SEPTEMBRE ET OCTOBRE 2028 – LE MOUVEMENT DES « GILETS NOIRS » MET EN DIFFICULTE LE GOUVERNEMENT

  • A partir du 13 septembre, les agriculteurs bloquent un certain nombre de ronds-points un peu partout en France, tandis que les routiers bloquent les autoroutes et les principales routes.
  • Les principaux syndicats enseignants appellent à ne pas appliquer la réforme des programmes et à utiliser les nouveaux manuels scolaires[3] (cf. épisode 5). Le ministère de l’Education annonce des sanctions.
  • Sur les réseaux sociaux, les appels à rejoindre les manifestations des agriculteurs et des routiers et à lancer un mouvement des « gilets noirs » se multiplient.
  • 2 octobre 2028. A Narbonne, une manifestation de viticulteurs dégénère : des coups de feu sont tirés, les gendarmes ripostent, 2 morts sont à déplorer. Les manifestations à Paris, Lyon, Bordeaux, Nantes et Rennes, à l’initiative des syndicats et des partis de gauche, donnent lieu à des affrontements violents avec la police. A Rennes, un policier est lynché par les manifestants ; à Bordeaux, des policiers encerclés ouvrent le feu et tuent 3 manifestants.
  • 10 octobre 2028. Une coordination des « gilets noirs » se met en place et appelle à un durcissement du mouvement.

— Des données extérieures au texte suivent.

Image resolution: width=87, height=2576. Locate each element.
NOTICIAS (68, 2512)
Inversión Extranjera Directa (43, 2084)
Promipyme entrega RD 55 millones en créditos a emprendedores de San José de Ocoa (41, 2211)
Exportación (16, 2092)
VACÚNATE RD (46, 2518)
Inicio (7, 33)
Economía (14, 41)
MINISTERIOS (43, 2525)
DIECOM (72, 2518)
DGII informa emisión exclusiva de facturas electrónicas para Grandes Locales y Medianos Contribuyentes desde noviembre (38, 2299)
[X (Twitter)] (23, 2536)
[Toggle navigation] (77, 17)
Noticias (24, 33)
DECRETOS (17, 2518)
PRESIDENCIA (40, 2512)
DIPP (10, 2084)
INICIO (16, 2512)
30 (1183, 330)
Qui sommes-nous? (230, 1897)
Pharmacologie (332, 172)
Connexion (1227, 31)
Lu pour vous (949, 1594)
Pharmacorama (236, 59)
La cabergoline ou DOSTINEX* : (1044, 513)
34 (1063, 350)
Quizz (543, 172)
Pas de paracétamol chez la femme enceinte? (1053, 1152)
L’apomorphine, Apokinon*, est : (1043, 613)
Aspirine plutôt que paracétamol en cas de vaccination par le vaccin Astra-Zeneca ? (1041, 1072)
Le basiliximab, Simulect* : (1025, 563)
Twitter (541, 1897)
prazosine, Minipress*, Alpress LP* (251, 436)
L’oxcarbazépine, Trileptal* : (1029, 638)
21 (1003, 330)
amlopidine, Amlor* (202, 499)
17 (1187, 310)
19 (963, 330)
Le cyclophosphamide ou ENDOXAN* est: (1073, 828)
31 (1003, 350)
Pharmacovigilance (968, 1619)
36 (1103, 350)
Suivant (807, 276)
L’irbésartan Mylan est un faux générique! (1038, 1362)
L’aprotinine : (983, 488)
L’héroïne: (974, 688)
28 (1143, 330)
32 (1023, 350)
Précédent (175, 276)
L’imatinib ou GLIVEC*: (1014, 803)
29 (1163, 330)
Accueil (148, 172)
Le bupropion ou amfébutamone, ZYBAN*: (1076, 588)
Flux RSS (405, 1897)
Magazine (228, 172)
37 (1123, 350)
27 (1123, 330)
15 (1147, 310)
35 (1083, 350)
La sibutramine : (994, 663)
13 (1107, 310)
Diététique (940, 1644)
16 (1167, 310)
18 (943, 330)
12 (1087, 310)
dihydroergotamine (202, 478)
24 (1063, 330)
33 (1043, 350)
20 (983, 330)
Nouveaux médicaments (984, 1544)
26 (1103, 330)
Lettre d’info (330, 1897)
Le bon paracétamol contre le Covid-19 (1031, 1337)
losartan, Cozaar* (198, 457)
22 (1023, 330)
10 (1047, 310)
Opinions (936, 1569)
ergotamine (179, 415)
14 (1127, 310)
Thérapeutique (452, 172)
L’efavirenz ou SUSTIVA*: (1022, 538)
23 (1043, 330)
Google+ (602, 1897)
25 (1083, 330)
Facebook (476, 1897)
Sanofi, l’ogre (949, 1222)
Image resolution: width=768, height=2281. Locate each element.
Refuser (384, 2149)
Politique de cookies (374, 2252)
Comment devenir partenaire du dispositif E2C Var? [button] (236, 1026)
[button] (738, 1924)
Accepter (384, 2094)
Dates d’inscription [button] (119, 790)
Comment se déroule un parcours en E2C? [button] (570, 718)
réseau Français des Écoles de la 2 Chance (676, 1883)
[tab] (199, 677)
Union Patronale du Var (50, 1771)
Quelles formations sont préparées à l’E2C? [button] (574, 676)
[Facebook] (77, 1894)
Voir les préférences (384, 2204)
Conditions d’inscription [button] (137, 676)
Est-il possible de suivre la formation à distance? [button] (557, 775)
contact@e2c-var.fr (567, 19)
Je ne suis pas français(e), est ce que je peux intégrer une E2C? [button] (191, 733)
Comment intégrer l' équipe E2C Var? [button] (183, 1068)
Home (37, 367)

Les syndicats et partis politiques n’y sont pas représentés mais créent pour leur part un « Comité national d’action contre l’extrême droite ».
  • 12 octobre 2028. Suite à des sanctions administratives prises contre des enseignants refusant d’appliquer les nouveaux programmes et d’utiliser les nouveaux manuels scolaires, les principaux syndicats enseignants appellent à une grève générale à compter du 23 octobre.
  • 12 octobre 2028. Des coupures de route sont signalées en Nouvelle Calédonie, suite à l’annulation du référendum. Les mouvements indépendantistes exigent une indépendance immédiate.
  • 10 octobre 2028. Une allocution du Président de la République appelle à la mobilisation des « nationaux » et menace les manifestants – qualifiés « d’anti-France » – de l’instauration de l’état d’urgence.
  • Des appels à la grève générale sont lancés sur les réseaux sociaux. Les débrayages se multiplient, avec parfois la mise en place de comités de grève. Des appels au départ du gouvernement sont lancés par la coordination des « gilets noirs », mais aussi par les comités de grève et les collectifs anti extrême droite. La CGT met l’accent sur les revendications économiques, l’augmentation des salaires et la protestation contre la vie chère.
  • 23 octobre 2028. La grève des enseignants est massivement suivie. Des blocages de collèges et lycées se multiplient, aboutissant à la fermeture de nombreux établissements. Les étudiants rejoignent le mouvement, avec leurs propres revendications : maintien des libertés universitaires, baisse des frais d’inscription des étudiants étrangers…
  • 27 octobre 2028. Les grèves se généralisent. Les routiers multiplient les blocages de routes. Les écoles, collèges et lycées sont en majorité fermé, de même que la totalité des universités. Une pénurie de carburant touche près de 50% des stations-services.
  • Fin octobre 2028. Dans les Départements et Collectivités d’Outre-Mer, les grèves et manifestations se développent et mettent de plus en plus en avant les revendications indépendantistes. Les manifestations sont particulièrement violentes en Guadeloupe, en Martinique, en Nouvelle Calédonie et à Tahiti.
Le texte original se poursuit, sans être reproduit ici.